The below is an Op-Ed authored by ACRO Chair, Jackie Kent, for MedPage Today on August 6, 2022. Read the full article here.
The COVID-19 pandemic sparked rapid innovation and adoption of new methodologies and practices across clinical trials. It also allowed the world to see the difficulty of ensuring diversity and access to those trials — a challenge we’ve faced for many years. Innovators in biopharma, life-science technology companies, and clinical research organizations (CROs) partnered with the FDA and health regulators around the world to successfully meet this enormous challenge. But we need to keep our foot on the gas.
It’s time to press ahead with meaningful, durable change — to codify the lessons we’ve learned during the COVID pandemic, amplify what worked, and harmonize the regulatory environment to promote further progress.
We’re at a critical inflection point to continue ensuring that trials are designed for the correct population. Regulators have established stronger guidelines around the importance of clinical trial diversity and access — including the FDA, whose window for public comments recently closed on draft guidance to this effect. This guidance comes at an important moment. The pandemic illuminated the disparate health outcomes faced by marginalized communities, while also spawning major strides in patient diversity for clinical trials, a development that benefits both patients and research efficacy.
Think back to early 2020: In a matter of weeks, the pandemic prompted pharmaceutical companies and the CROs that partner with them to adopt decentralized clinical trial (DCT) practices in large form — telehealth, remote data collection and diagnostics, at-home therapy administration, and more. In turn, that helped spur more diversity. For example, Moderna, which leveraged DCT solutions in the development of its COVID-19 vaccine, prioritized patient diversity to the point of slowing enrollment in its trials. The result? A commendable 37% of Moderna’s trial population came from communities of color, a makeup comparable to the U.S. population at large.

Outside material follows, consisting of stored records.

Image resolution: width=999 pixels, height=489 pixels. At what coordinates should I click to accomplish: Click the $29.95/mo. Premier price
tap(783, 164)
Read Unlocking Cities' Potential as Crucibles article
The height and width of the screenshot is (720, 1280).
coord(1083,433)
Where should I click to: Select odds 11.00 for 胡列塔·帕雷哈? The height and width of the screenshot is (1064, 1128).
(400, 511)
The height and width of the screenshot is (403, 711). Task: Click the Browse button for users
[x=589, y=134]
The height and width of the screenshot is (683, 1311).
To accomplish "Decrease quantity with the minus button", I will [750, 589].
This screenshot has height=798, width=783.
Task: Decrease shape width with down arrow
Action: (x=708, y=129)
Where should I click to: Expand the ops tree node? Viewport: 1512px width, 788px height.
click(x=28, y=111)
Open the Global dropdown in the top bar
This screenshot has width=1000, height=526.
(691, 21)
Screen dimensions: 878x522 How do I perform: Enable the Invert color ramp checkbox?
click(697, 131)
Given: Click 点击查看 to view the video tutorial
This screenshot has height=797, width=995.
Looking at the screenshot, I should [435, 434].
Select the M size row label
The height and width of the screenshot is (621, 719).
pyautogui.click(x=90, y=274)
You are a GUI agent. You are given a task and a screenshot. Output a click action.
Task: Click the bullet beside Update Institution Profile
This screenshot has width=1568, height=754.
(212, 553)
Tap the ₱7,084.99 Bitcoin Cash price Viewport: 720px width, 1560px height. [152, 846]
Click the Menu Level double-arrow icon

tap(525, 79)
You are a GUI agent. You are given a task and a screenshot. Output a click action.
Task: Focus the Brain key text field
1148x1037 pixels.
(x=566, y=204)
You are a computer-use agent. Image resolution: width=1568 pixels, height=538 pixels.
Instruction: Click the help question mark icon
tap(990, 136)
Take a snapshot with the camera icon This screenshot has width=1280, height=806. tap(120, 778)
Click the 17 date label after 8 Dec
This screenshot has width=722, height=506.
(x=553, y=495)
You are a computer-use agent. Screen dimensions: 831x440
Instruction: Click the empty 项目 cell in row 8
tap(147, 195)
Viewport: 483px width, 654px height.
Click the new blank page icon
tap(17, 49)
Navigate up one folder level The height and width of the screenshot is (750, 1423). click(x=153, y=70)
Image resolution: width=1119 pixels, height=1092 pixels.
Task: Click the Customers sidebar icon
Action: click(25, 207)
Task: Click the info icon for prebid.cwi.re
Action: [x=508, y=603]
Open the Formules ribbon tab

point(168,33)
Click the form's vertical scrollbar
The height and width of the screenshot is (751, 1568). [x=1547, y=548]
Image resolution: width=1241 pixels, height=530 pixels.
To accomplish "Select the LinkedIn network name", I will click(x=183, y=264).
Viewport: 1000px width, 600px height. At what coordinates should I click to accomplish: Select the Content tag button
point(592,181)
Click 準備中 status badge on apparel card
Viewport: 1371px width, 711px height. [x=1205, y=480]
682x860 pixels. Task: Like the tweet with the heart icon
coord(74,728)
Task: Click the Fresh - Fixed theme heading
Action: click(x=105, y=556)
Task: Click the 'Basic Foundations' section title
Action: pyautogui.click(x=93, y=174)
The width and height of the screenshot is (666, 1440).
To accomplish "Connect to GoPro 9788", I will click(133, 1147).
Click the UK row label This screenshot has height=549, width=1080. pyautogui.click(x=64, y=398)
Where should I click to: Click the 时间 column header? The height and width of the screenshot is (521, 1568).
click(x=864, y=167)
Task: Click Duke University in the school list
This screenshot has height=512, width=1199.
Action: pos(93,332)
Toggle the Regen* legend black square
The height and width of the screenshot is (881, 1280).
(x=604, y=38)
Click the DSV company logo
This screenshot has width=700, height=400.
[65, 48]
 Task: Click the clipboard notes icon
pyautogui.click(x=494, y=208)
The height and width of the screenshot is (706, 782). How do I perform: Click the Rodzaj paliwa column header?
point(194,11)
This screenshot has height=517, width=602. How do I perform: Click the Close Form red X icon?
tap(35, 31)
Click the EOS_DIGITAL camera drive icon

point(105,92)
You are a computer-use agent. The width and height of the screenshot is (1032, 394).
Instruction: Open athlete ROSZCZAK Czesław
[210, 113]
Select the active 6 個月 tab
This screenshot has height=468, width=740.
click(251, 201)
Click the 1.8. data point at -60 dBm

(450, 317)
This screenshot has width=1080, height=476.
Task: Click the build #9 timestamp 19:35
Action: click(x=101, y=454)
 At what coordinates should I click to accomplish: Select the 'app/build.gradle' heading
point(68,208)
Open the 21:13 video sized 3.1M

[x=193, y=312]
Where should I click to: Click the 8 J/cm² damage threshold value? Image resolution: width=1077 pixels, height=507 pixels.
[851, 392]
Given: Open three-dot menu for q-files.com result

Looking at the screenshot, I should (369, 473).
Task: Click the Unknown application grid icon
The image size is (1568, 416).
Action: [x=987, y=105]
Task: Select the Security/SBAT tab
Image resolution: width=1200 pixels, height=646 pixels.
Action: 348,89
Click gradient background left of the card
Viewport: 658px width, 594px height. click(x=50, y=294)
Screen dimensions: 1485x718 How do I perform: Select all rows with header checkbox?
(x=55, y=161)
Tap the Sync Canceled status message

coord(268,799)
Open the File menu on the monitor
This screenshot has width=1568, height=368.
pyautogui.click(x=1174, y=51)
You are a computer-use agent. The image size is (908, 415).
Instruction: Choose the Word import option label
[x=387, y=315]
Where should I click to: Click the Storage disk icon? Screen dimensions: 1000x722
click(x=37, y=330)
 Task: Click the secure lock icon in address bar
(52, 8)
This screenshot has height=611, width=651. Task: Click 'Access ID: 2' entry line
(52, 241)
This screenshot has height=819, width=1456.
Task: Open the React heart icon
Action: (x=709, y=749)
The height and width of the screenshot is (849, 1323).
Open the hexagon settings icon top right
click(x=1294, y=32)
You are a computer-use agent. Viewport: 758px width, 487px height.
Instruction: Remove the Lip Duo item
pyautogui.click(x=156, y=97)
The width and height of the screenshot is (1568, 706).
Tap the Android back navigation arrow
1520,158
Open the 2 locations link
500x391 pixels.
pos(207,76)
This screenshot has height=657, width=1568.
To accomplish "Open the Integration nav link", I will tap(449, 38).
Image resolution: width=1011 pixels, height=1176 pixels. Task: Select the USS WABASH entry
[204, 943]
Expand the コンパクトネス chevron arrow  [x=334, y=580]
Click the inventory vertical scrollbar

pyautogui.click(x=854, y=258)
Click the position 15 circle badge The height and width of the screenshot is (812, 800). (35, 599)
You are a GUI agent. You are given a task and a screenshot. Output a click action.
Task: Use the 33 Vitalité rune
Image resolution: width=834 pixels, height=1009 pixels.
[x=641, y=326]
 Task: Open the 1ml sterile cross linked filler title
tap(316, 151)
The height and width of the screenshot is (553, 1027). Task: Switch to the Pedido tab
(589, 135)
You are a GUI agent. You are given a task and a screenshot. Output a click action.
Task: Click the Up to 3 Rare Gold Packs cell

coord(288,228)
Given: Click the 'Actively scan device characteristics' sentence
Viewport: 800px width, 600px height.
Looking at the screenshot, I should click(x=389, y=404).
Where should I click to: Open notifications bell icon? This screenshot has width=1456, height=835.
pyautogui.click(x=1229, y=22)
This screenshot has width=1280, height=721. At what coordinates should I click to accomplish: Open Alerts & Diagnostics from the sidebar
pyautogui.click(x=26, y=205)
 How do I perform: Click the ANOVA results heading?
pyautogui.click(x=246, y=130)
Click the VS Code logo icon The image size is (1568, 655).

Such prioritization and activation are badly needed more broadly. The call for more diversity in clinical trials is hardly new, yet patient data indicates we still have a long way to go. An FDA report published in April on drug-trial populations concluded that “many programs [were conducted] where representation from certain racial and ethnic groups was low.”
Improving diversity in clinical trials is an important way to address the health needs of underserved communities and enhance patient outcomes. One step is to examine diversity beyond the racial and ethnic lines emphasized in the FDA’s draft guidance. While that’s a good start, many more forms of diversity exist, including geographic diversity, socioeconomic diversity, and beyond.
Another area needing continued focus is DCTs. Remote trials can help mitigate the logistical challenges created by traditional trials, allowing patients to focus more of their attention on their family, work, and other responsibilities. Moderna is hardly the only example of the rise in tech-enabled decentralization during the pandemic. Spurred by CROs and their technology partners, the engines that execute these trials, DCT adoption has garnered FDA support and soared in recent years.
We need to build on that progress: to inform and educate, build trust among marginalized communities, expand reach, and advocate for DCTs among stakeholders. And we still need additional harmonization between different bodies here and abroad, from the FDA to the European Medicines Agency.
The latest FDA guidance is a commendable step, but we need to ensure the tools we develop and the leadership we employ meet or exceed the goal of helping patients. Examples of what’s needed include enhancing the promotion around ClinicalTrials.gov, especially to diverse audiences, and adding education and outreach that’s sensitive to culture and language. Along with this more nuanced outreach, we should support more training for research sites and associated staffing to bring physicians with unique backgrounds and experience to a variety of settings. Additionally, we should leverage more data, like disease prevalence and patient location, to improve trial placement and increase availability to all communities. We should urge sponsors and vendors to capture more patient insights and integrate the feedback into drug and device development. Finally, we must continue to lower barriers to accessibility through extended hours of operation, more virtual visits, and other such practices.
Increasing diversity in clinical trials is the right thing to do, especially in underserved and under-recognized patient communities. Let’s continue to press forward rapidly, safely, and collaboratively.
Jackie Kent, BS, is chair of the Association of Clinical Research Organizations and executive industry advisor at Medidata Solutions.